As much as we love the stone we chose for our counters, I’ll start by saying that I was a little confused after the fabricators left. I snapped some photos for Scott (they’re done, and they’re gorgeous!, I texted), but the more I looked at them, the more I felt they were – too high? It seemed as though they were floating above the cabinets, leaving too large of a gap between our drawers and counters. I showed Scott what I meant when he came home, and at first we thought, well, this is just us not being used to having counters, right?

I’m shooting down low so you can see what I mean, but here is how they looked after installation:


It doesn’t look terribly funny, but it just felt a little off to us, and after looking through way too many kitchen photos online to see if we were losing it (totally possible, by the way), we realized that – surprise, surprise! – there was miscommunication between us, our cabinet maker and the fabricators. This is why:

  • Our cabinet maker created the measurements based on our old laminate counter. That countertop had a lip, which brought the front edge down by an additional 1/2″ – at least.
  • We didn’t think or know to tell him that our new counters wouldn’t have a lip, and I imagine there was the assumption that we would be mounting new stone in a similar way. As a result, while the spacing between each drawer and door is 1/4″, he left a sizable front face at the top – approximately 1″.
  • When we hired our fabricators, we wanted the most simple edge available. They said, great! And when they came to measure, we let them do their thing.
  • The installation went as smooth as possible, but I was called down once to confirm that yes, our floors are sloped a bit. (Our floors are just plain, old crooked.
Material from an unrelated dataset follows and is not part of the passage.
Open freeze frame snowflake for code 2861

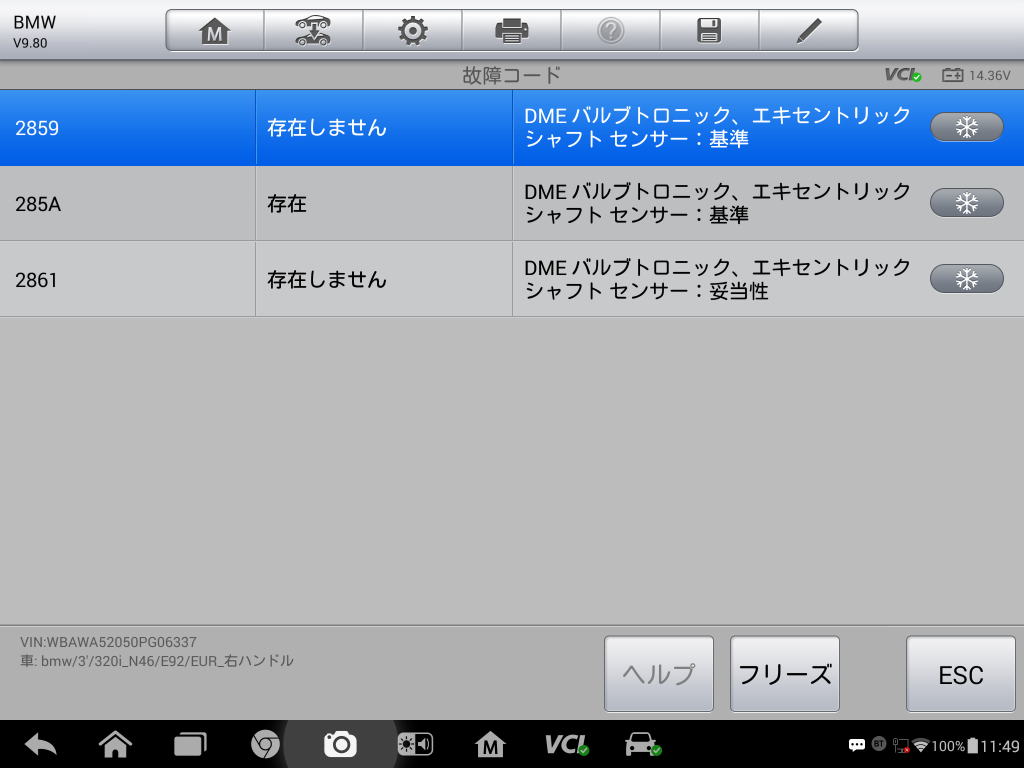click(966, 279)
There’s a difference of almost 1″ from the left end of the wet wall counter to the right, plus a little dip in the middle for good measure. This isn’t visible in person, but it’s very noticeable with every single DIY!) They let me know they’d need to shim more than normal to keep things level, and I agreed. The cabinets were also shimmed from below, so imagine a shimming bonanza to keep everything straight and level.
  • This new countertop edge, as you can see, comes straight out from the cabinets,with no lip. As a result, we have a look that felt as if it was “floating.”

You can see the most shimmed section of counter here, which is only visible if you’re, say, of the four-legged variety (while you can see the shims in this photo, it’s caulked behind clear silicone):


All this to say, this is no one’s fault, it’s just something we didn’t know to point out or ask of anyone. We could absolutely let this go, but we really think that it’s all in the details (hello, 5%!). We’re sharing this because while it may not be the most obvious in photos – especially if you’re taller than 3’! – we thought it might be helpful for anyone else who doesn’t know all the questions to ask. Every single decision in this room has been heavily considered more than we delve into here (we’re sparing you, we promise), and as with any renovation, there will be slips – and that’s okay. The good news is that we were able to fix it inexpensively with a little trim in an afternoon!
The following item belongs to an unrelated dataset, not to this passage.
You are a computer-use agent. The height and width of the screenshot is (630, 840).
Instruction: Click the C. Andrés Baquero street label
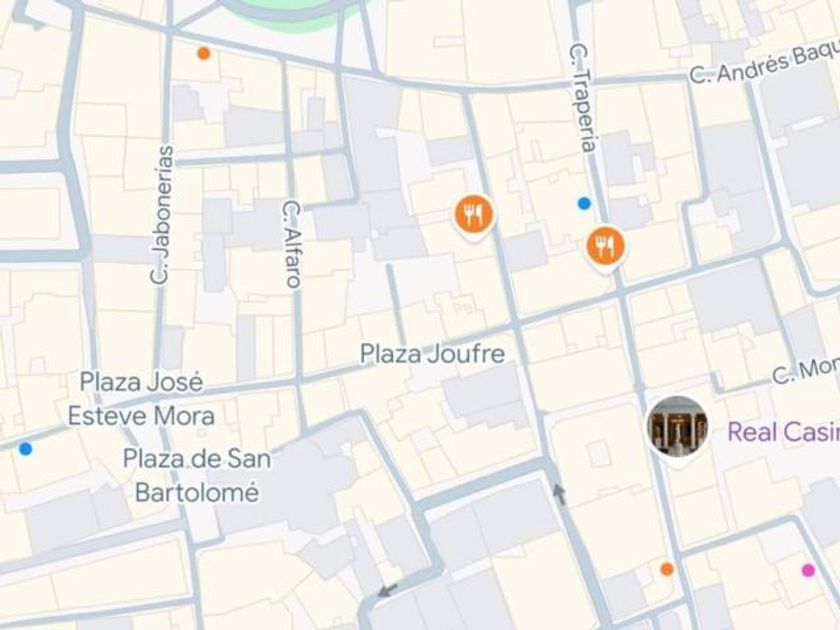pos(764,65)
First, we picked up a 1″ x 4″ x 8′ piece of select pine, and we ripped it down to thin sections on our table saw. This had to be done in a few sections, with some needing to be 3/4″ tall and some being 5/8″. A quick dry fit ensured we were on the right path.


Our cabinet maker gave us leftover touch up lacquer, which is only meant to be applied with a sprayer. For ease of use, we went to a local Benjamin Moore location, showed them what we had, and they recommended a quart of INSL-X Cabinet Coat in the same color (Distant Gray) and finish (satin), which could be applied with a brush or roller.


After I painted all the strips, we used our nail gun to put them in place. We realized that the thickness of a paint stir stick was the closest match to the drawer spacing, so we used a couple of them as a guide during the install.


A dab of spackle and paint covered the holes created by the nail gun, and then it was time to caulk. In the lowest spots, there were still some 1/4″-or-so gaps between our trim work and the underside of the counter, but caulk backing is a time saver for things like this:


The backing helps to fill any gaps that are abnormally large (this would also be a great way to fill any space between your floor and wall before baseboards!), and it allows the caulk to have a place to rest. This also prevents the need to apply layer after layer of caulk.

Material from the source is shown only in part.